---- SELECTED EXCERPT

Marx had received his early education at Trier. In 1835, he joined the law faculty at Bonn University and ultimately took his law degree from Berlin University in 1836. In 1841, Marx received the doctorate in philosophy from the University of Jena.

His thesis was on “The Difference between the Democritean and the Epicurean Philosophy”, a dry philosophical topic. German Universities (particularly the Berlin University) at that time were under the heavy influence of the German philosopher Hegel and the “Young Hegelians”. Because of Marx’s association with the Hegelian philosophy – which was considered dangerous by many authorities – he was unable to teach in a German University.


Marx started his career as a journalist in “Rheinische Zeitung” and later became its chief editor within ten months. However, because of his political positions the paper was closed shortly thereafter by the government.

The early essays published in this period began to reflect his thoughts. “They were liberally sprinkled with democratic principles, humanism and idealism. He rejected the abstractness of Hegelian philosophy, the native dreaming of Utopian communists, and those activists who were urging what he considered to be political action.”


In 1843, Marx married Jenny Von Westphalen from a family of Prussian nobles much against the wishes of her family men. He left the editorship of Rheinische Zeitung and migrated to Paris along with his wife where he expected to find a comparatively liberal atmosphere for his writing.

Here he started publishing German – French Year book in 1844. As a Young Hegelin “he encountered here two new sets of ideas – French socialism and English Political Economy. It was the unique way in which he combined Hegelianism, Socialism and Political Economy that shaped his intellectual orientation.”


Marx met Fredrick Engels in 1844 who became his closest friend, benefactor, and life-long collaborator. “The son of a textile manufacturer, Engels had become a socialist critical of the conditions facing the working class. Much of Marx’s compassion for the misery of the working class came from his exposure to Engels and his ideas.”


Marx’s association with Engels provided him a new spirit for his writing works. He wrote in collaboration with Engels the famous books “The Holy Family” and “The German Ideology”. He also produced “The Economic and Philosophic Manuscripts of 1844.”

--------
---- DATA

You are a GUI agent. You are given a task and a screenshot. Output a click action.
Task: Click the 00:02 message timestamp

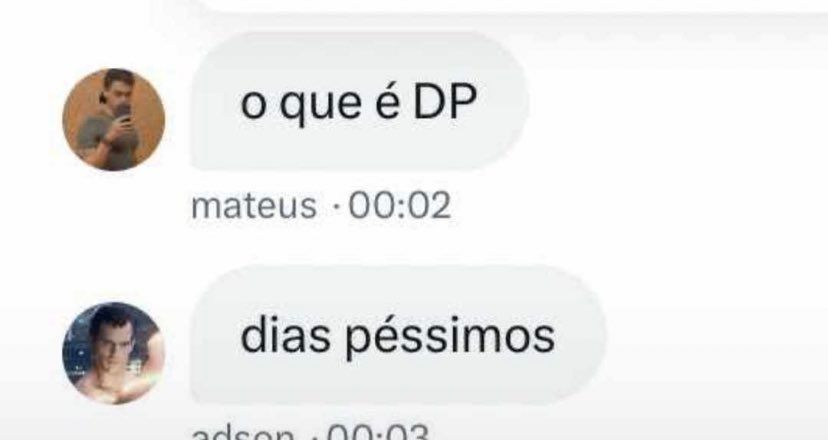(x=400, y=205)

--------

### PROBLEM
Can you proceed with the account of Karl Marx's life, placed before the material, starting right after its last sentence?

### SOLVED EXERCISE
Though Marx and Engels became the best friends who shared many ideas in common, there were differences between them. “Marx tended to be a highly abstract thinker, a disorderly intellectual, and very much oriented to his family. Engels was a practical thinker, a neat and tidy business man, and a womaniser” – (George Ritzer).

In spite of these differences Marx and Engels had developed good union in which they worked jointly. They wrote books, published articles and worked together in radical organisations. Engels even helped Marx financially throughout the rest of his life so that Marx could devote himself to his intellectual and political endeavours.

Still Engels was humble enough to regard himself as “the junior partner”. His own words express this feeling beautifully: “Marx could very well have done without me. What Marx accomplished I would not have achieved. Marx stood higher, saw farther, and took a wider and quicker view than the rest of us, Marx was a genius” – (McLellan- 1973).


Marx could not stay for long in Paris. In 1845, he was expelled from Paris at the insistence of the German Government for his writings in Silesian weavers uprising. He then moved to Brussels. His radicalism was growing, and he had become an active member of the international revolutionary movement. In 1846, Marx and Engels set up “Communist Correspondence Committee” in Brussels. (They completed the “German Ideology” at this stage).

In 1847, Marx joined the “Communist League” and worked for its popularity. Another famous work “The Poverty of Philosophy” was published at this stage. He was elected Vice-President of the “Brussels Democratic Society”.

Because of his close association with the Communist League he was asked to write a document (with Engels) expounding its aims and beliefs. The result was, he published in 1848 the programme of the Communist League, “The Communist Manifesto of 1848”, often hailed as the “birth certificate of scientific socialism.” This work was “characterised by ringing political slogans” (for example, “workingmen of all countries, unite”)


Marx now started “Neue Rheinische Zeitung” and became its chief editor. He took active part in organising democratic upsurges in Vienna, Frankfurt and Berlin. He was tried in a court and deported from Germany. He came to Paris and after being expelled from there migrated to London where he lived till his death. He kept close contact with all revolutionary movements including the Paris Commune of 1871.


In London, Marx undertook a prolonged study of economics that focused on the development of industrial capitalism. The failure of the political revolutions of 1848 made him to withdraw from active revolutionary activity. He devoted much of his attention to a serious and detailed research on the workings of the capitalist system.

These untiring works of Marx culminated in the publication his most famous work “The Capital”, (Das Kapital) the first volume of which came out in 1867. Two other volumes of this book were published posthumously.


During his stay in London Marx lived in poverty barely managing to survive on a small income which he was getting from his writings. Engels’ financial support helped his survival; he became reinvolved in political activity.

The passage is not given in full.